Exercise description -
Using the word "převaděč" as the filter, copy each matching line from the records.
[Opening Records for this task section]
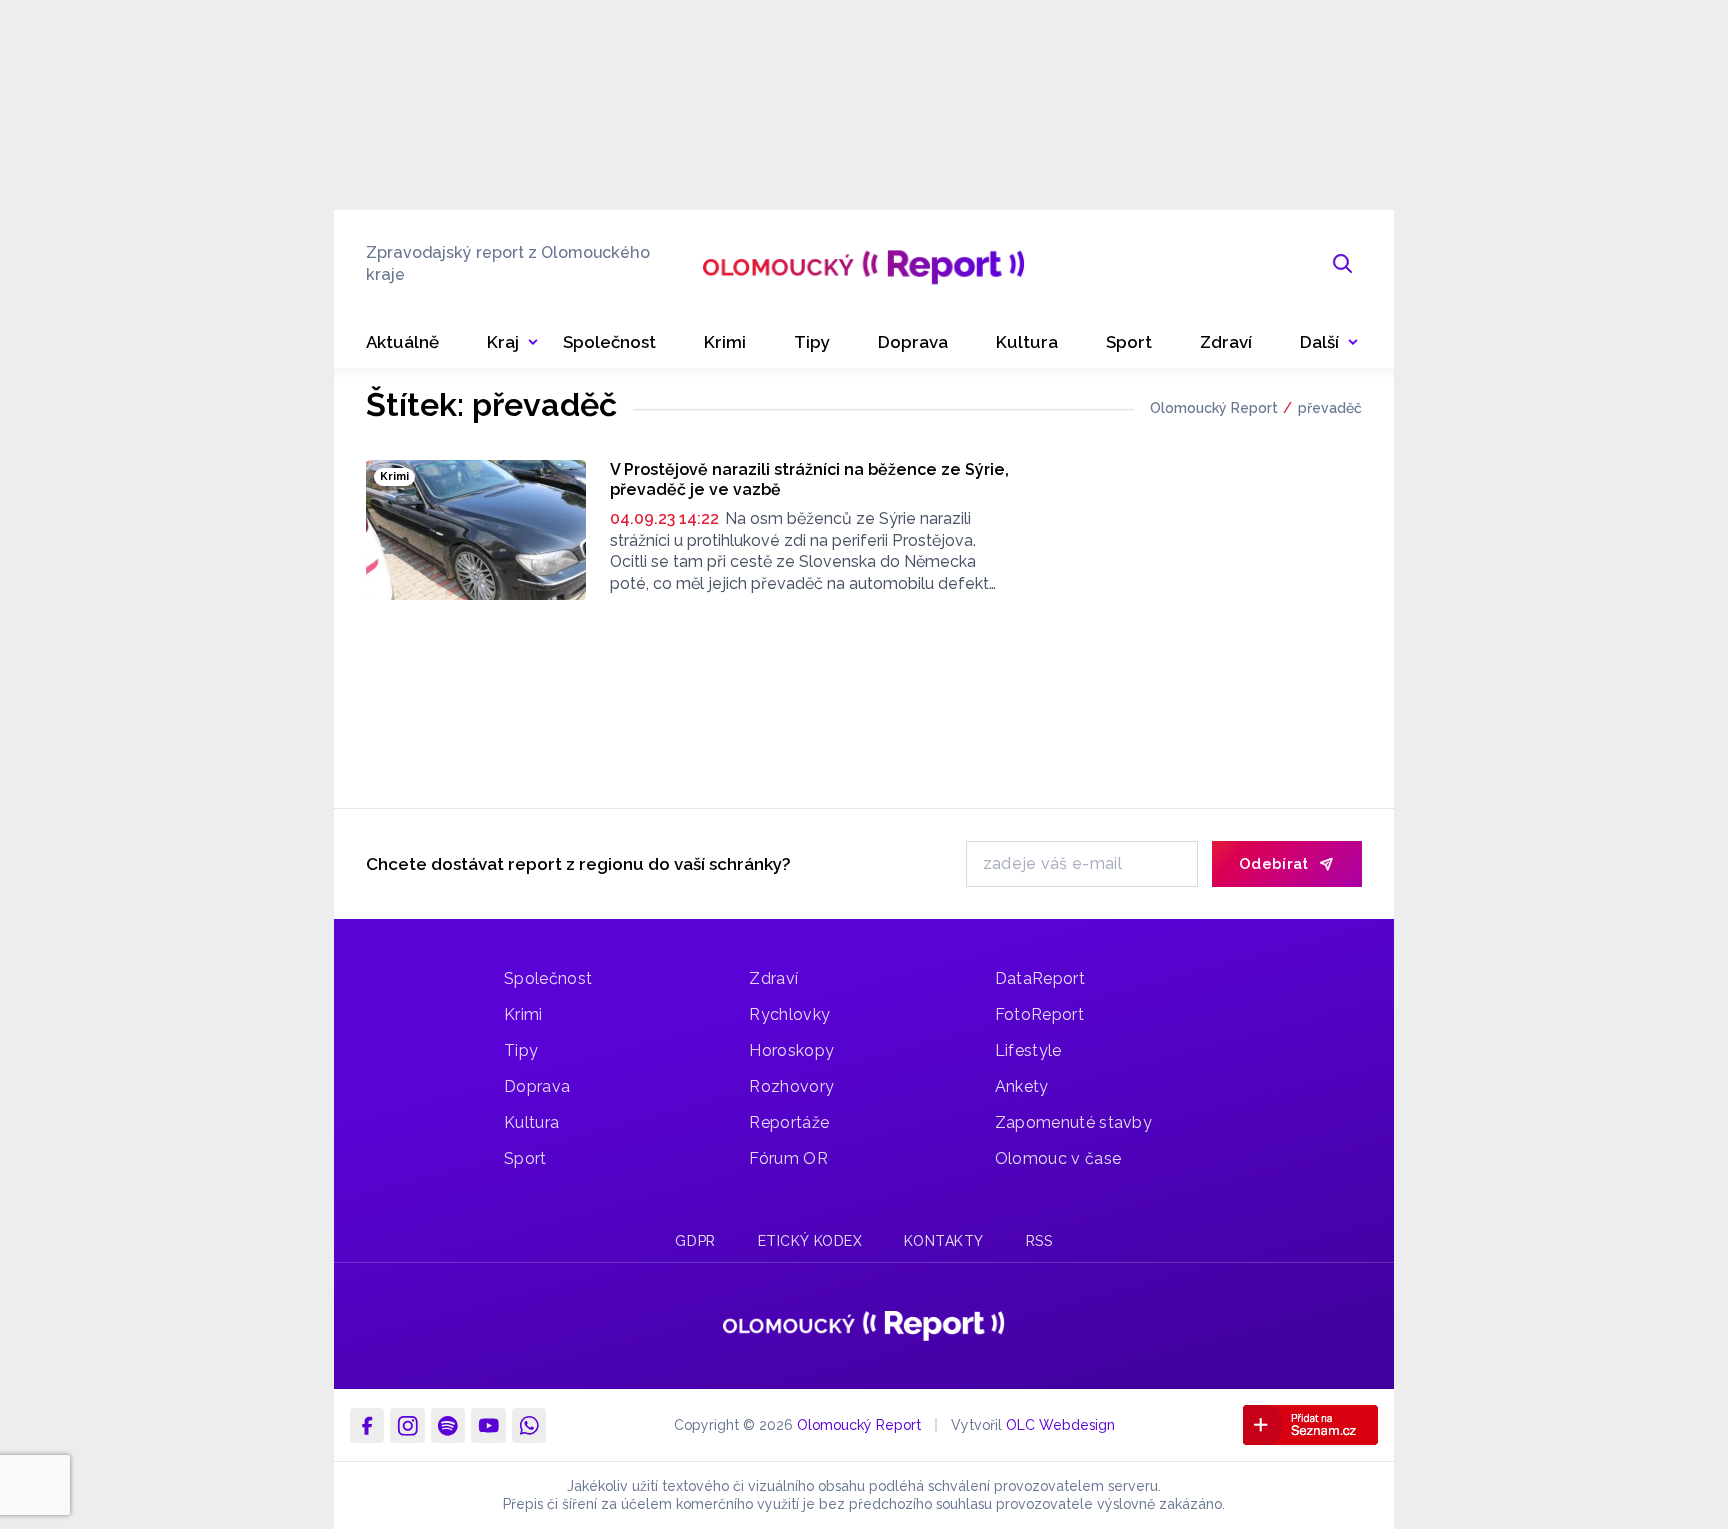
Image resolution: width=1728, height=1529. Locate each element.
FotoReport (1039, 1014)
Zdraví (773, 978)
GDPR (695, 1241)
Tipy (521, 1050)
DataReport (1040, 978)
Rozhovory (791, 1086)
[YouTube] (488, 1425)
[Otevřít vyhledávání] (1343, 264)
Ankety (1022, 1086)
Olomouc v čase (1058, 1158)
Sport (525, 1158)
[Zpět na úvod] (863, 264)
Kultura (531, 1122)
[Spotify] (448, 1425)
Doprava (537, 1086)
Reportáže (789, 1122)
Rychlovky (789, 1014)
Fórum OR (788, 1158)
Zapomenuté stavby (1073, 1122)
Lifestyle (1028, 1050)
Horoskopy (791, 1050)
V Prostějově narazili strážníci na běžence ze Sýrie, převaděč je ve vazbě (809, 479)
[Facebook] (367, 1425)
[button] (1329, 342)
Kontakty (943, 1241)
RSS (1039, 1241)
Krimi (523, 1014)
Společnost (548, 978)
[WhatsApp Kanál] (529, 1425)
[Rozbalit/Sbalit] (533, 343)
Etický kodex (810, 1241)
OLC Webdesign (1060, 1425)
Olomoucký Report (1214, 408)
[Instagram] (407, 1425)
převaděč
[Closing Records for this task section]
Written solution -
V Prostějově narazili strážníci na běžence ze Sýrie, převaděč je ve vazbě (809, 479)
převaděč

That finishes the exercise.